If the defeat of the American Health Care Act (ACHA) of 2017 proves anything it’s that the politics of healthcare in America have irrevocably changed. As Niskanen Center Senior Fellow Ed Dolan recently argued, the expectation of universal coverage is here to stay. The discussion we ought to be having is how to make universal coverage work while controlling costs and preserving the innovativeness of the U.S. medical system.
The place to start that discussion is Medicaid, our largest public health program by enrollment. The passage of the Affordable Care Act (ACA) gave states the option of expanding Medicaid to anyone below 133% of the poverty line. As of January 2017, 32 states including D.C. have adopted the expansion, bringing total enrollment up to 69 million, or one in five Americans. In the shadow of the failed ACA repeal, red states that once resisted the expansion like Kansas are pushing forward with adoption, as well.
The core of the defeated AHCA bill was a plan to send Medicaid back to the states, either as a block grant or pre-enrollee allotment, effectively capping the program’s growth rate. As it stands now, Medicaid is financed jointly by state and federal spending. The federal government has historically covered roughly 50 to 75% of a state’s Medicaid cost depending on the state’s match rate, and in exchange states administer the program according to federal guidelines. The matching grant under the ACA expansion was higher — 100% for every dollar a state spends declining to 90% in 2020 — in order to induce adoption.

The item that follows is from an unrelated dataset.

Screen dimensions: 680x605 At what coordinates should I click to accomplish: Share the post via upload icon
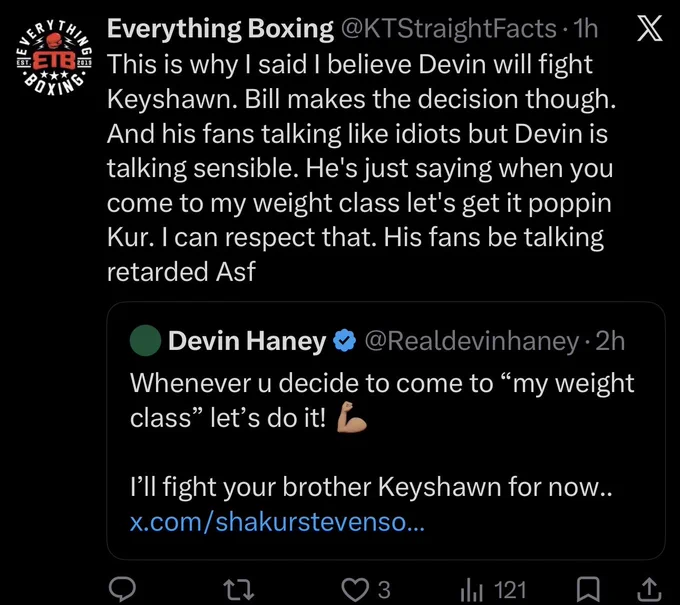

Proposals to block grant Medicaid have two core objectives. First, block granting significantly relaxes federal guidelines, and provides states greater flexibility to design Medicaid to their specific needs. And second, without federal matching, states have more fiscal skin in the game, which in theory helps control program growth and promotes cost-saving innovation.
AHCA’s version of block granting went a step further, and set spending targets that meant many people currently covered by Medicaid would have been forced into the private market, although aided by a modified version of the ACA’s insurance premium tax credits. This latter goal of AHCA was presumably an attempt to reverse Medicaid’s enrollment growth, and revert it back into a more targeted safety-net program for the truly indigent. However, the question of Medicaid’s proper purpose is a separate issue from block granting per se, as Medicaid’s financing method and its scope of coverage are distinct. Indeed, a public insurance system can in theory both provide universal coverage and be effectively financed by block grants to states. This is essentially the system used by Canada.
Lessons from Canada on Block Granting
Universal healthcare in Canada was once a joint federal-provincial program run very much like Medicaid is today, with a 50% subsidy from the federal government to share the cost with provinces. And much like Medicaid, matching contributed to rapid spending growth in the 1970s, until 1977 when the entire federal portion of funding was converted into a per-capita block grant indexed to inflation.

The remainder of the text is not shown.